Dicen algunos de los que saben de esto (si es que alguno realmente sabe de esto) que la Misa en Si menor es la obra musical más grandiosa de la historia. Si no lo es, está cerca de serlo. Y esa grandiosidad requiere de interpretaciones colosales para que nada ni nadie le hurte un átomo a esa grandiosidad. La interpretación de Herreweghe y sus huestes fue, en efecto, colosal, con el pero ese de la contención del principio y con las dudas que sembró el croata Kresimir Strazanac en su primera intervención (Quonian tu solus). En ocasiones, uno tiene la sensación de que Bach era un sádico, porque le gustaba llevar al límite a cantantes e instrumentistas. Esta obra requiere un cantante que tenga lo mejor de un bajo y lo mejor de un barítono, porque las arias escritas para el papel son como dos mundos diferentes. Acaso por ello hay directores que, en lugar de un único bajo o un único barítono, prefieren cubrirse las espaldas con un bajo y con un barítono, repartiendo entre ellos las arias. En esa línea de ‘perversión’ bachiana, el trompa camina sobre el alambre y sin red: su primera —y diabólica— intervención es precisamente en el Quonian tu solus, cuando los demás llevan ya tres cuartos de hora cantando y tocando y él no ha soplado una sola nota. Pero Bart Cypers salvó la papeleta y, con ello, ayudó a que las carencias de Strazanac en esta aria no quedaran tan al descubierto.

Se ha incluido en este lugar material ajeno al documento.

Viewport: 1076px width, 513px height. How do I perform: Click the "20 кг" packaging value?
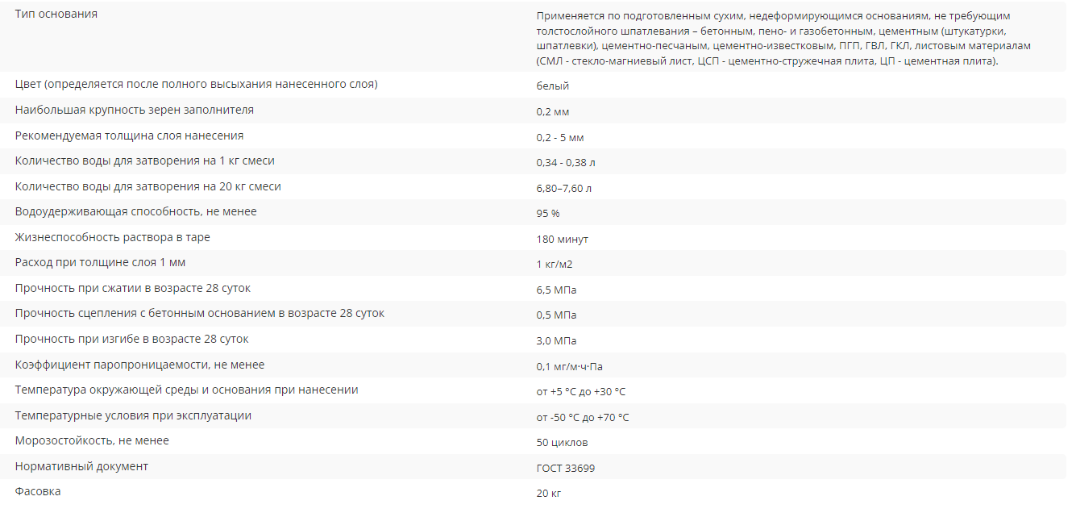pyautogui.click(x=548, y=494)
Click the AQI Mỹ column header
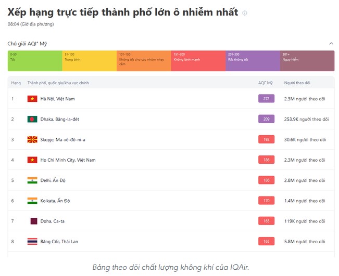Screen dimensions: 339x276 266,83
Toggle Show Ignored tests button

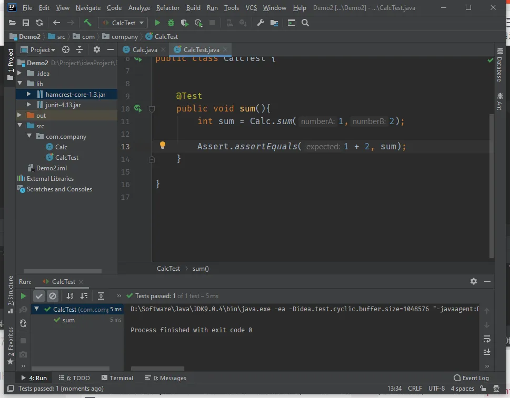coord(52,296)
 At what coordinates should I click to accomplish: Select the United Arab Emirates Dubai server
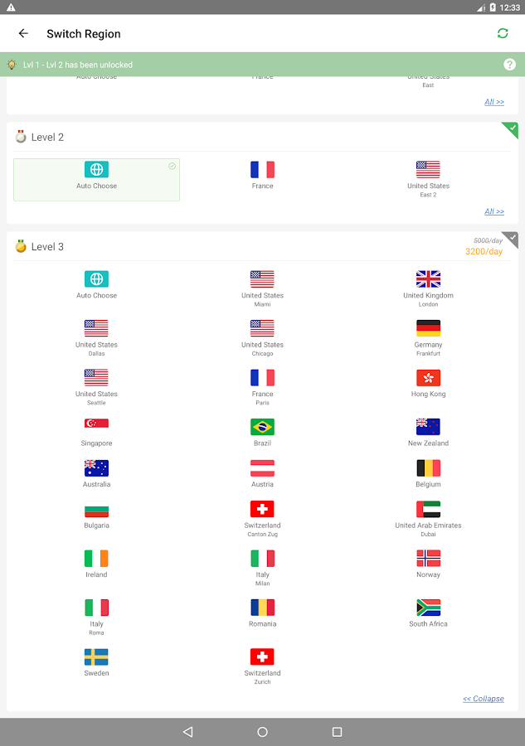pyautogui.click(x=428, y=516)
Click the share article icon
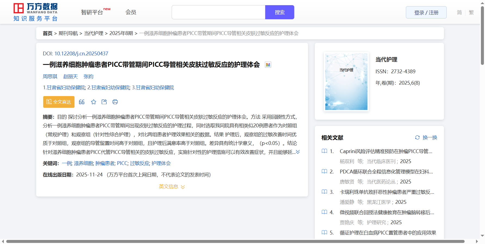This screenshot has height=244, width=485. tap(104, 102)
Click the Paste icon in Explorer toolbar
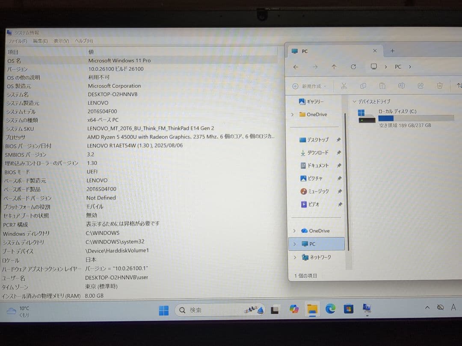 coord(382,86)
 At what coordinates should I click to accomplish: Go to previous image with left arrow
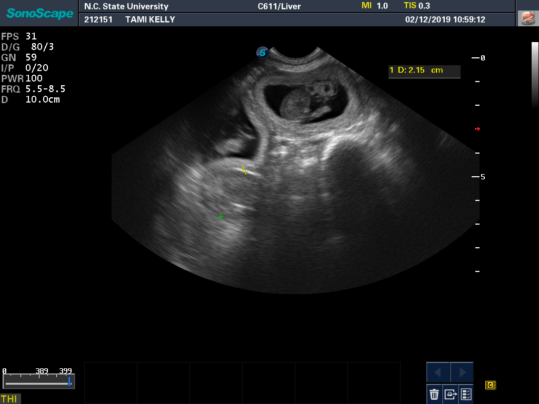tap(438, 372)
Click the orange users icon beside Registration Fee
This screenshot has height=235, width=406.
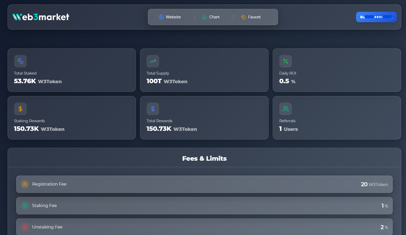(x=25, y=184)
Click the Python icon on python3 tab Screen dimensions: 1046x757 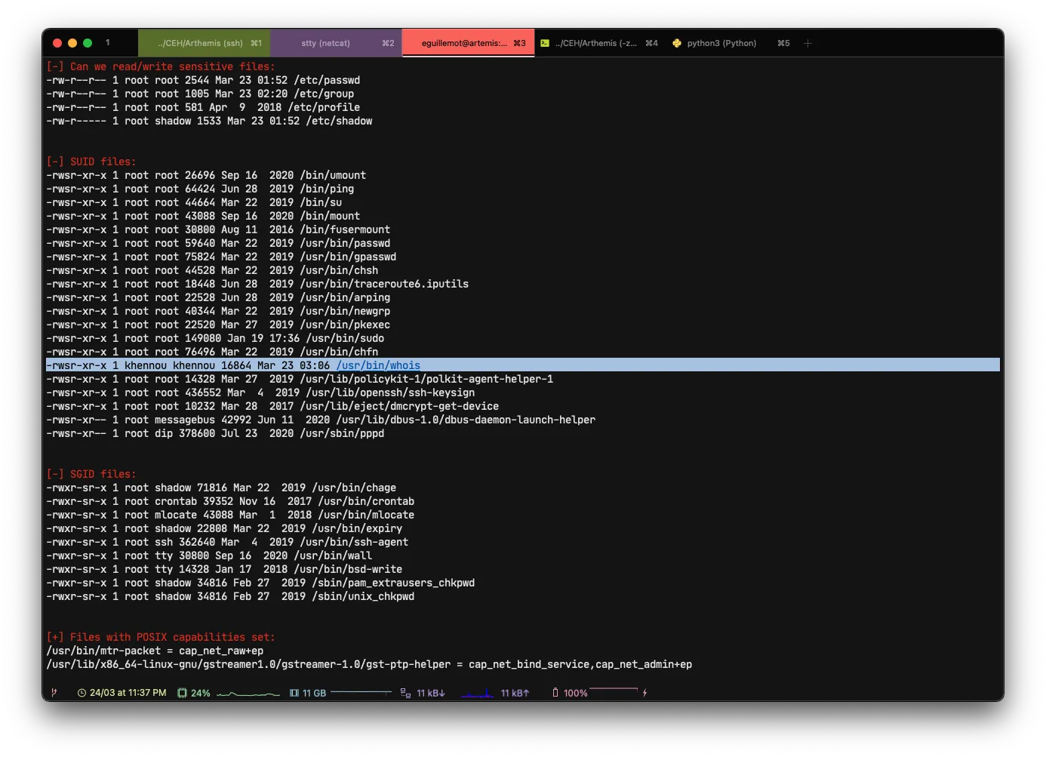677,43
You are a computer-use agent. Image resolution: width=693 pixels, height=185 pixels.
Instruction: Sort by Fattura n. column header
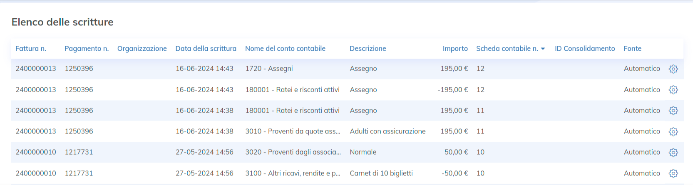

He empezado por los peros —pocos— porque así acabo antes. Todo lo demás en esa Misa supo a gloria bendita: las angelicales voces de Dorothee Mields y Hana Blaziková (a solo o a dúo), la portentosa demostración de poder, proyección y, sobre todo, exquisito gusto de Alex Potter (el mejor alto bachiano de nuestros días, con permiso de Damien Guillon), la aplastante elegancia de Thomas Hobbs, el prodigioso empaste del coro (dieciocho voces, contando a los solistas) y una orquesta no demasiado potente en cuanto a volumen, pero absolutamente concluyente, en la que destacó el buen hacer de la concertino Christine Busch, el refinamiento de los tres oboes (con el eterno Marcel Ponseele a la cabeza, que ha debido de tocar cada una de las cantatas de Bach al menos un centenar de ocasiones), la precisión de las tres trompetas y la abrumadora lección de musicalidad de Patrick Beuckels y su traverso.
Como dicen en el circo, “¡más difícil todavía!”. Si pensábamos después de escuchar otras veces a Herreweghe que ya no se podía hacer un Bach mejor, aquí está Herreweghe para demostrarnos que estábamos equivocados. Y ahora… ¡sin brazos!